Chairperson, with the few minutes allocated to me I will talk about the importance of statistics in the war against poverty. I was privileged to meet Yoweri Kaguta Museveni in the early 90s, who said:
Whatever we do we are guided by figures.
He is right, because the essential component of any development planning is data, and I must add, "the correct data". Without evidence-based data our country's efforts to plan future growth are flawed, because you lose contact with reality and your decisions become politically driven.
Therefore those who think money is not well-spent on the gathering of correct statistics are wrong. Statistics play a vital role in poverty reduction. That's why we do celebrate, together with the hon Minister today, that this debate about statistics is a stand-alone debate.
The power of correct statistics can be seen when you implement your policy frameworks based on correct data and it does, in fact, have a positive outcome. Reliable statistics describe the reality of people's lives. They tell us exactly where the poor are, why they are poor and how they are where they live. If we do not gather this correctly we are wasting money and time.
With this information you develop and monitor effective policies; and I do not think we are there yet in South Africa, but we must try for that. Good statistics highlight where resources are most needed. They provide transparency and accountability of policy-making and are essential for good governance.
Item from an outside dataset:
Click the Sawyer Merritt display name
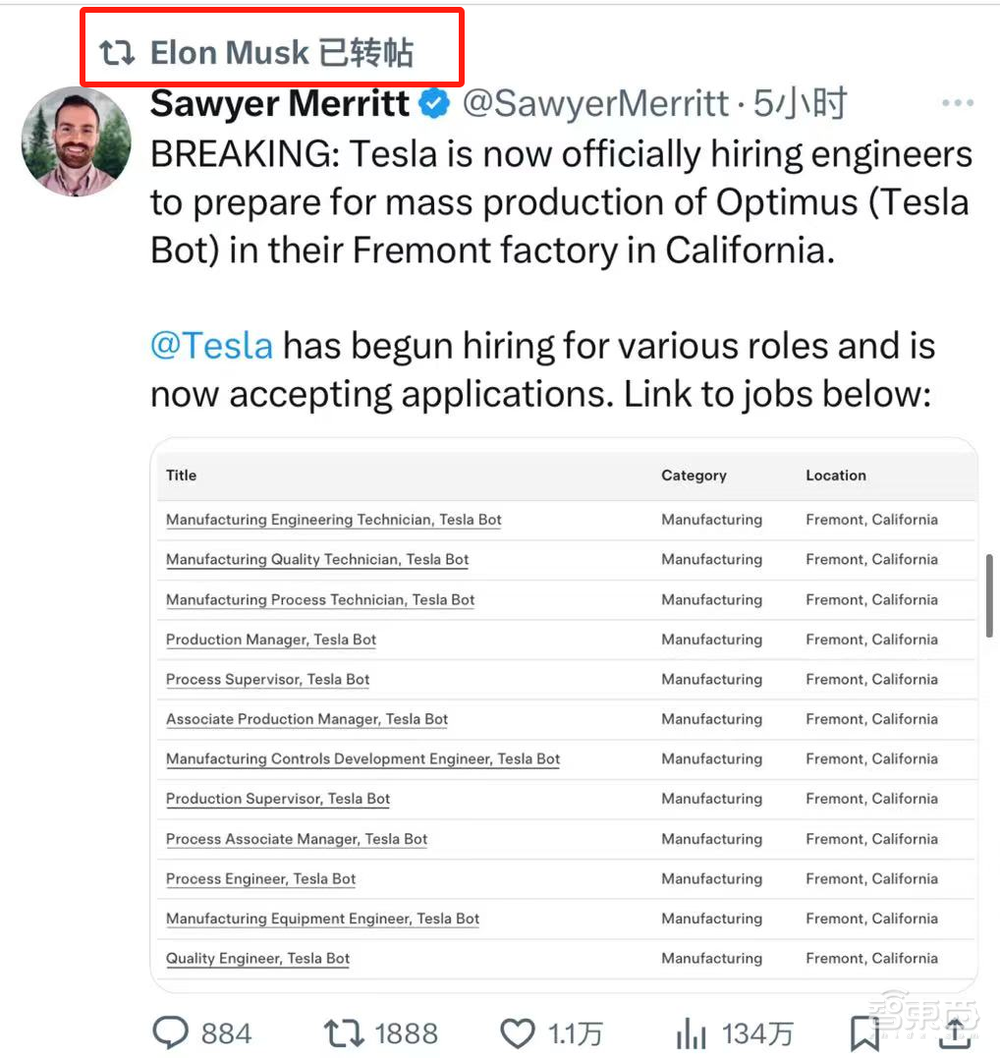 pyautogui.click(x=280, y=104)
Without good statistics, there cannot be effective delivery of basic services and therefore reduction of poverty. According to studies by PARIS21, a global partnership of statisticians, many developing countries still lack the capacity to produce quality statistics. May South Africa never be there.
We had a troublesome start to the new millennium as far as good, reliable statistics are concerned, and we shall probably never be able to quantify the damage that we have suffered because of unreliable statistics and the inability to produce good census figures.
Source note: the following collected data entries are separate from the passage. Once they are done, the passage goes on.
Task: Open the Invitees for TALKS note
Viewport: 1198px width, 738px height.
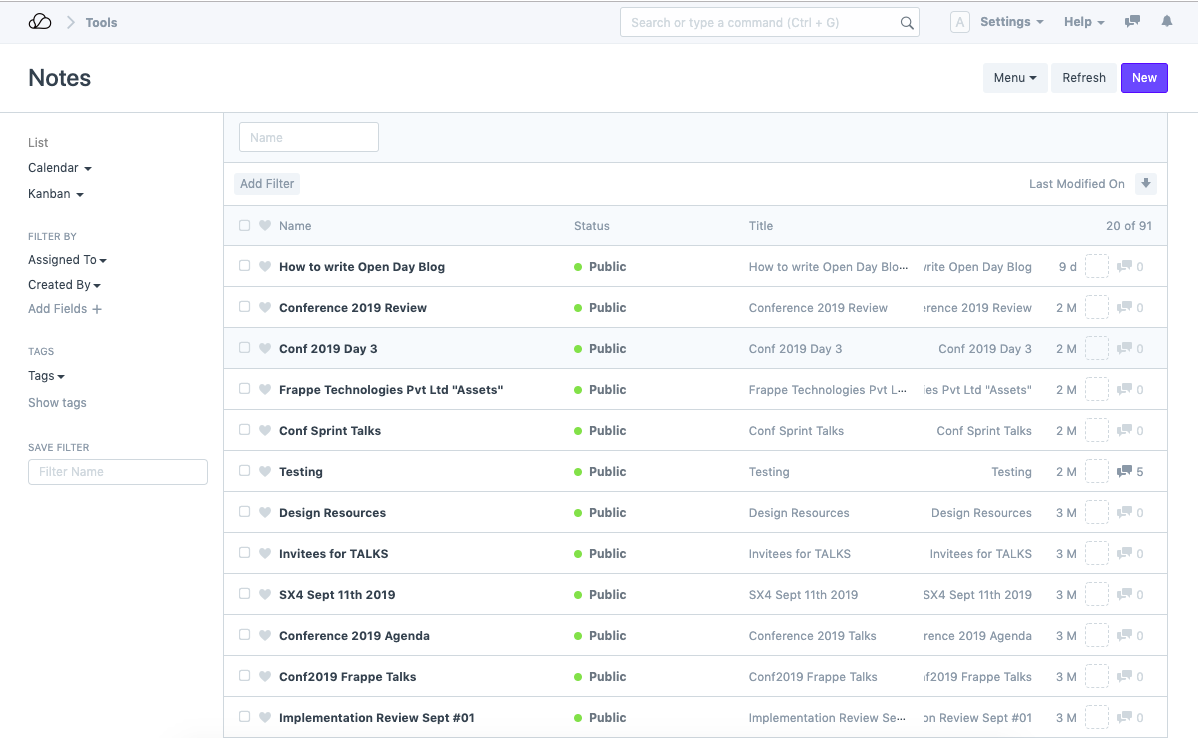Action: coord(333,554)
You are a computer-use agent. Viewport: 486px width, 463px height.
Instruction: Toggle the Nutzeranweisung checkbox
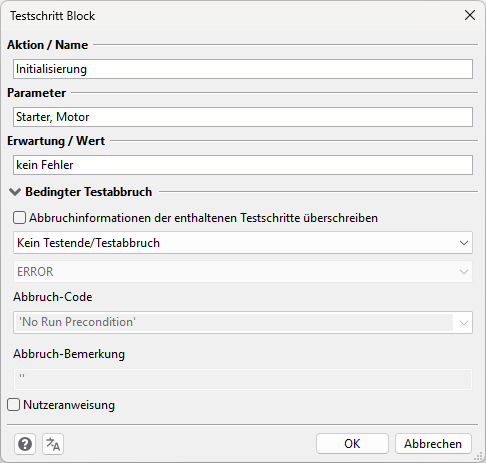(x=13, y=405)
If one adds these to the pre-1994 statistics, it becomes very important that we rectify this now and in the next five years. The problem is that poor countries cannot afford not to invest in reliable statistics, but so many times they do not invest.
Tadao Chino, the former Asian Development Bank President, said:
Sound data represent a key weapon in the battle against poverty.
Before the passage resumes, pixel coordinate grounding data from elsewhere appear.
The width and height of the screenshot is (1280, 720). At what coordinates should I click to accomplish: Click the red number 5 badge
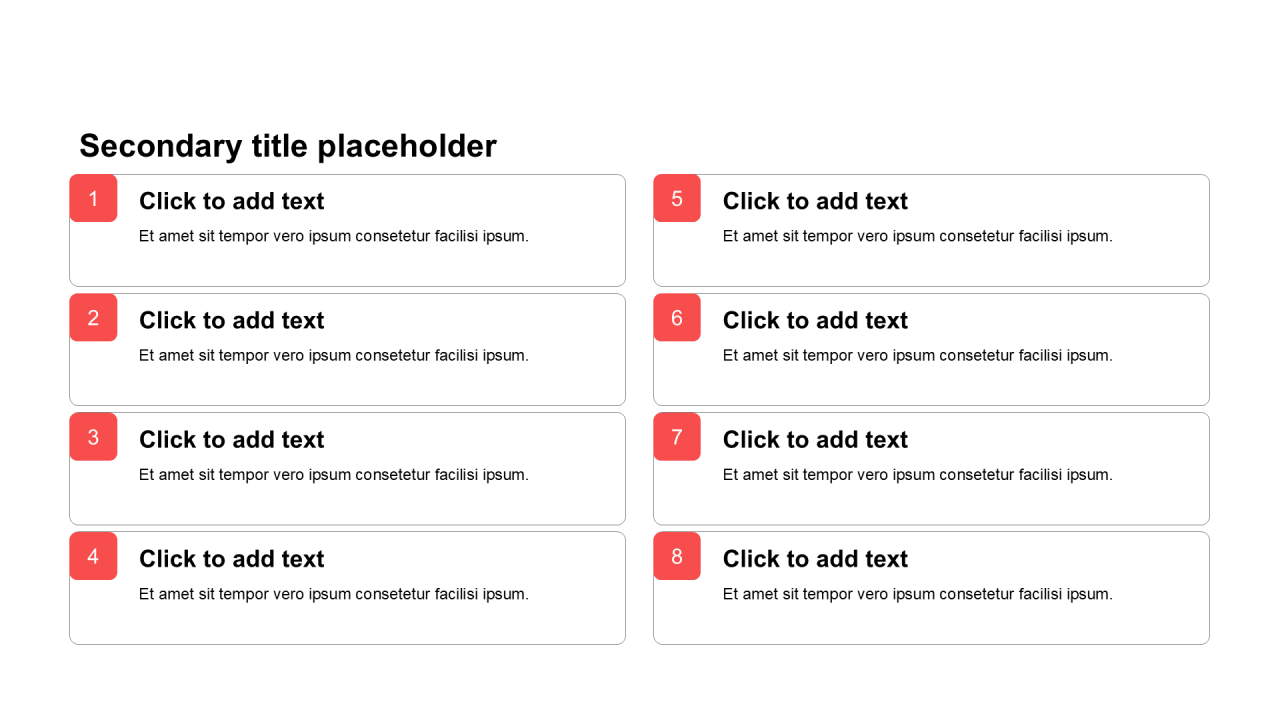[677, 198]
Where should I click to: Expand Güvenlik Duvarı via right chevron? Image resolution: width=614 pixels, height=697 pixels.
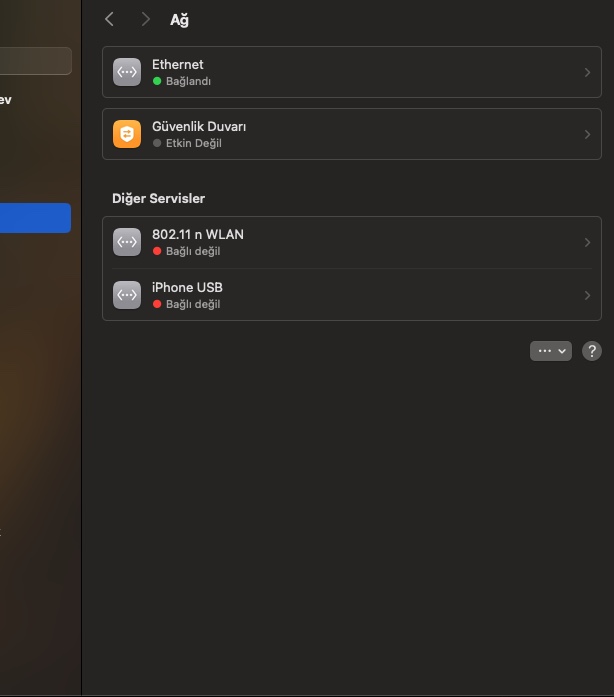[587, 134]
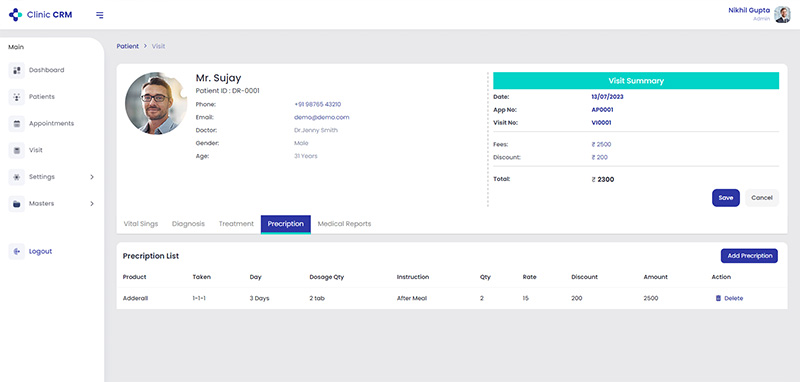Open the Patients sidebar icon
Viewport: 800px width, 382px height.
pyautogui.click(x=17, y=97)
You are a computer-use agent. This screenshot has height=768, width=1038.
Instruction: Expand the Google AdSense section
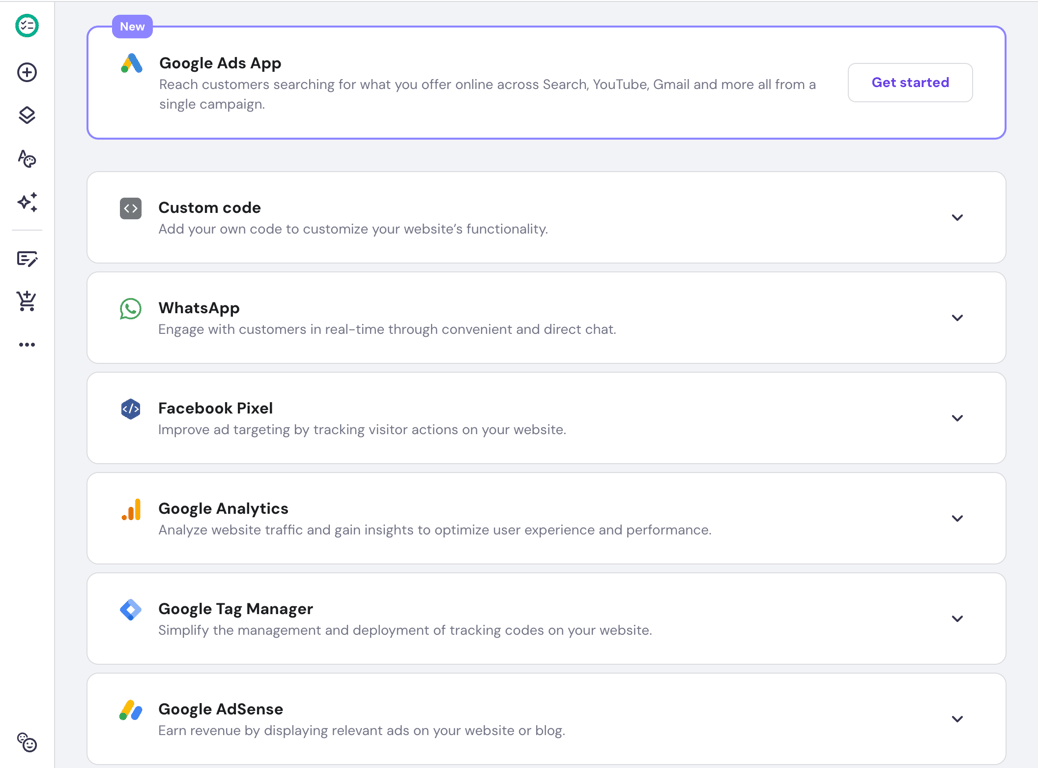point(957,719)
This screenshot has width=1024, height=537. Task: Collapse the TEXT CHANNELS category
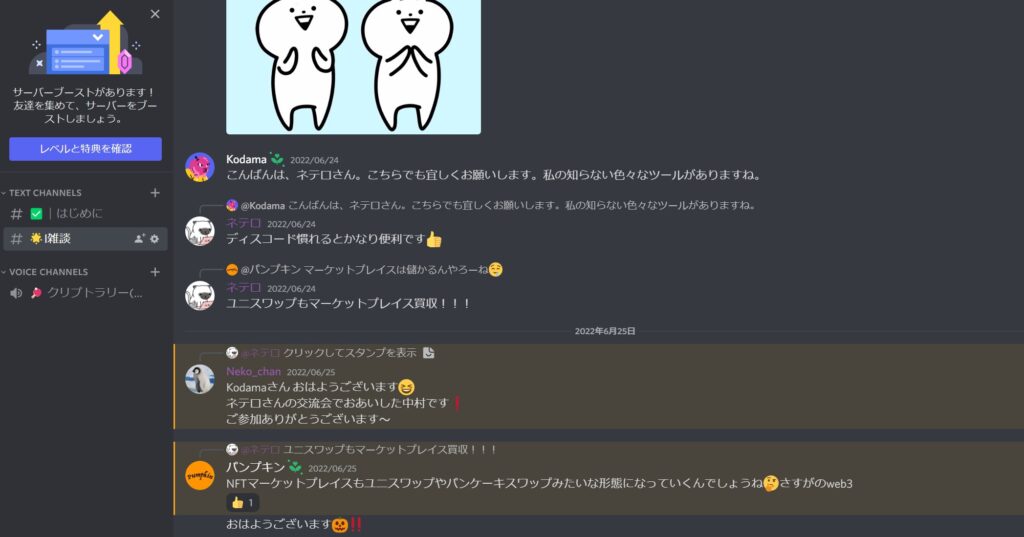42,193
In 2007, Statistics SA announced that South Africa will be committed to halving poverty by 2015, and that they would develop an official poverty line or indicator for South Africa. The hon Minister has mentioned that we are basically three years down the line. We want to know where exactly that process is. Has it been developed and the question is: Is it working?
The evidence we're getting from the ground is that the poverty indicator or line is really not out in the field and is not working. The idea of a poverty line is to monitor household vulnerability; we must know that.
It should not only address a measure of money - income required to attain a basic, minimal standard of living - but it must also monitor progress in poverty reduction. We still need to decide whether the Minister links this to the CPI, as he has mentioned that we are moving to a sort of different definition of CPI. Will it not be more appropriate specifically for a poverty line to link it to the price trends of a specific basket of a daily energy requirement per person?
Obviously it's moving, but don't we need to see two CPIs, one for poverty and one that we can use more in the microeconomic field? In March 2009, the Human Sciences Research Council published a paper on food security in South Africa on the question: What can be said about the food security status of South Africans? They have found the following: Firstly, there is little certainty about the household food security status, and we need better surveys to rectify this.
Secondly, there has been a dramatic fall in the experience of hunger since 2002, but undernutrition remains a serious problem.
Thirdly, food insecurity is chronic in this country. Policies that focus on poverty needs and in rural areas will not reach the largest number of those in need. Half of the households who are often or always hungry, are eligible but do not receive grants.
Do we know this, and if we do why do we not rectify it? The majority of small-scale farmers, they have found, are young people - the vulnerable youth of this country - and they have found a serious neglect of this group. That is why the HSRC wants an urgent food security target to be identified and announced by government.
They want government to establish a national system to monitor food security and Statistics SA, therefore, to include a special food security module in the general household survey. Cope will obviously support such an initiative.
The challenge is to develop a workable poverty indicator backed up by reliable and correct data. Therefore, it is essential that Statistics SA collects data regularly, maybe six times a year, to monitor the food basket and to ensure that the poverty line is sensitive to food security and household vulnerability. If they succeed, they will make a big contribution to the fight against poverty.
Cope wishes Statistics SA and the hon Minister all the best in this fight and we trust that he will, with the same energy that he has displayed as the Minister of Finance, do justice to Statistics SA for the wellbeing of all South Africans. Thank you. [Applause.]